Diary of Charles Francis Adams, volume 5

82 Monday. 6th. CFA Monday. 6th. CFA
Monday. 6th.

Clear but cool morning. Rode to town. Occupied in my usual little round of trifling commissions, and in conversation with Ayer the Carpenter and others. My house plagues me exceedingly. I am not here enough to see the Applicants. And many come whom I do not want to see and do not know how to treat. I was detained in town until quite late, which was not material as my father and wife had an early dinner to attend the funeral in Weymouth of Cotton Tufts who is dead at last.1

Afternoon occupied in the garden pruning and training. The weather is extraordinarily dry. No rain has fallen to speak of for many weeks. I worked a little upon the Catalogue. Evening, Conversation about Francis the first. My father read the Prefatory Memoir to this piece of Miss Fanny Kemble’s—Extravagantly laudatory.

1.

Cotton Tufts Jr. was a cousin of AA and continued to live all his life in the family seat at Weymouth, where he became postmaster. He married Mercy Brooks (cousin of ABA’s father), who survived him. JQA wrote of him as “a man who has lived nearly to the age of fourscore; having had a liberal education, but never emerged from obscurity and retirement. He was entombed, in the same yard, and near the spot, where fifty-six years ago, I followed my mother’s mother to the grave” (Diary, 6 May 1833). See Adams Genealogy.
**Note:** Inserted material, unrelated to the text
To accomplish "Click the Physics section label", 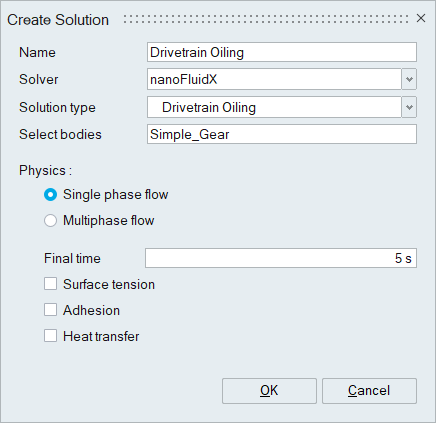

Tuesday. 7th. CFA Tuesday. 7th. CFA
Tuesday. 7th.

I remained out of town today to do business here. The weather was exceedingly warm and terminated in the evening with a slight shower. I walked to the Houses at the foot of Payne’s hill for the purpose of collecting the rents which have been due there for some time. Saw one of the Tenants and obtained a little, the others I did not see. From thence, I went to the Canal stopping on my way at Mrs. Adams’ to pay a short visit there. Mrs. Greenough a sister of her’s is with her.1 My business at the Canal was to inquire what would be the cost of Stone steps for the house in Court Street,2 which having ascertained I went on to Mount Wollaston. The Orchard looks barely alive, and the Tenants seem to do every thing they can to destroy it. I am still hoping however that in this case some good may yet come from my suggestions. The view from the hill as lovely as ever. I should delight in a house on this spot, but my means and my disposition are unequal to the thing.3 Returned home pretty well fatigued. Afternoon, Catalogue and a little of Horace. The time passes here very rapidly and yet very quietly. Conversation in the evening.

83 1.

Mary Harrod of Haverhill was the second wife of William Greenough ( NEHGR , 17 [1863]:168).

2.

Shipment of granite from the Quincy quarries was a principal element in the commerce of the Quincy Canal Wharf.

3.

The charm and the temptation exerted by Mount Wollaston on CFA and on other Adamses were deeply rooted; see vol. 3:268, 309–310; 4:362–363.